What is being asked. Give again every line from the one with "Where should I click to: Expand the 更多" through the last line of the data, exactly, and leave out the lines before it.

::: Given records

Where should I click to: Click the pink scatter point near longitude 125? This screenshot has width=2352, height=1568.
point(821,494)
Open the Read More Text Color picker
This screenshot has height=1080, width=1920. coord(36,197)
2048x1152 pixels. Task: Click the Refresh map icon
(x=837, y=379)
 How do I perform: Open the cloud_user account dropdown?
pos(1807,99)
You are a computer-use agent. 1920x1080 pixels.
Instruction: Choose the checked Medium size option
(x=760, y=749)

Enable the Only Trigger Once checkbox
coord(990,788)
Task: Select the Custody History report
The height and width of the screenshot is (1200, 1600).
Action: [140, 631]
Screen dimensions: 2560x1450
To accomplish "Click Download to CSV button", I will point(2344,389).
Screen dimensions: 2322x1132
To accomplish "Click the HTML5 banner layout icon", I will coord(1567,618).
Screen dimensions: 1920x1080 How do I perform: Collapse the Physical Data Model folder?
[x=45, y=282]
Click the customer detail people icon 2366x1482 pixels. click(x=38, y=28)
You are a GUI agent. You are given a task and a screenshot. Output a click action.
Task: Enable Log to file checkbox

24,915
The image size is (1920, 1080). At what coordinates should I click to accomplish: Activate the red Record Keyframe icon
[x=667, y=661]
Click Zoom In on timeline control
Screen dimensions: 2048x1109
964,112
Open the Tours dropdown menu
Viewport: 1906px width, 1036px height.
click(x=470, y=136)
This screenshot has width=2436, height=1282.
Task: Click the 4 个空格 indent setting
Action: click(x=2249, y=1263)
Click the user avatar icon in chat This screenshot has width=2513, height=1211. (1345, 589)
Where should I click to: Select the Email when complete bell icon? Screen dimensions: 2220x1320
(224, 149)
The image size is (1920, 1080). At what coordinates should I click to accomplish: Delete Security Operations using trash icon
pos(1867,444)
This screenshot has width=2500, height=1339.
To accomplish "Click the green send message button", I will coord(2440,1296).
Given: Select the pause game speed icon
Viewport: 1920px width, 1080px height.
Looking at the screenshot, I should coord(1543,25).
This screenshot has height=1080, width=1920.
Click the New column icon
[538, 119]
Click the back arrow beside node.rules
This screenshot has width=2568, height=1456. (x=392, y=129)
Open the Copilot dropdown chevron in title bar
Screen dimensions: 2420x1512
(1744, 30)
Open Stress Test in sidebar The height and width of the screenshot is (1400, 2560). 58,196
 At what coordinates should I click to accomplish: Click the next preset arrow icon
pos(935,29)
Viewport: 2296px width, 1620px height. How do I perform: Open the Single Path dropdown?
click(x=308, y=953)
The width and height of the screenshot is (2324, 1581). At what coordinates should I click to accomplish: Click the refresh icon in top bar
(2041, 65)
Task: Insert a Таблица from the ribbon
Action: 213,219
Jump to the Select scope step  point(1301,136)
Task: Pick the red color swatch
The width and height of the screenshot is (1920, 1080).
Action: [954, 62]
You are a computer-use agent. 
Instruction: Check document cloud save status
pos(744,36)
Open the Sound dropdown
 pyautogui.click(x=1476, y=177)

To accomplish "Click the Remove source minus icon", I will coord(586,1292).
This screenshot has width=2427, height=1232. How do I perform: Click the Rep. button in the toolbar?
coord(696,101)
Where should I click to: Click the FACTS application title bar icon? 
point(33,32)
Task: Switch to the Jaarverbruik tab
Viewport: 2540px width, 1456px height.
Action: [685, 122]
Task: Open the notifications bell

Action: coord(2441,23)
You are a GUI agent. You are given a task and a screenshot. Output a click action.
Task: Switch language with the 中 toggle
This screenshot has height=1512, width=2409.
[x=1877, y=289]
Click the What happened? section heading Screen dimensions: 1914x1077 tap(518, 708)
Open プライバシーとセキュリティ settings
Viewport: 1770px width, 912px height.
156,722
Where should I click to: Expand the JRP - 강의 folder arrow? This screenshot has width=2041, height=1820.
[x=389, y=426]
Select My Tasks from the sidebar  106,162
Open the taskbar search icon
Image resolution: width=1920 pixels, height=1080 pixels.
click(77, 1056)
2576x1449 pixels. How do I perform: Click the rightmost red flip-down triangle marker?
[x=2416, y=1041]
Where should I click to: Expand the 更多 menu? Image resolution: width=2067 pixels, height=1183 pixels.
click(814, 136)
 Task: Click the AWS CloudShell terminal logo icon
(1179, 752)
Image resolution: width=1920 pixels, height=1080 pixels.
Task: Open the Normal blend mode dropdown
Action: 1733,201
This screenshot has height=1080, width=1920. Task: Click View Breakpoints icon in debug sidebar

::::::

Task answer.
Where should I click to: Expand the 更多 menu? Image resolution: width=2067 pixels, height=1183 pixels.
click(814, 136)
 Task: Click the AWS CloudShell terminal logo icon
(1179, 752)
Image resolution: width=1920 pixels, height=1080 pixels.
Task: Open the Normal blend mode dropdown
Action: 1733,201
This screenshot has height=1080, width=1920. Task: Click View Breakpoints icon in debug sidebar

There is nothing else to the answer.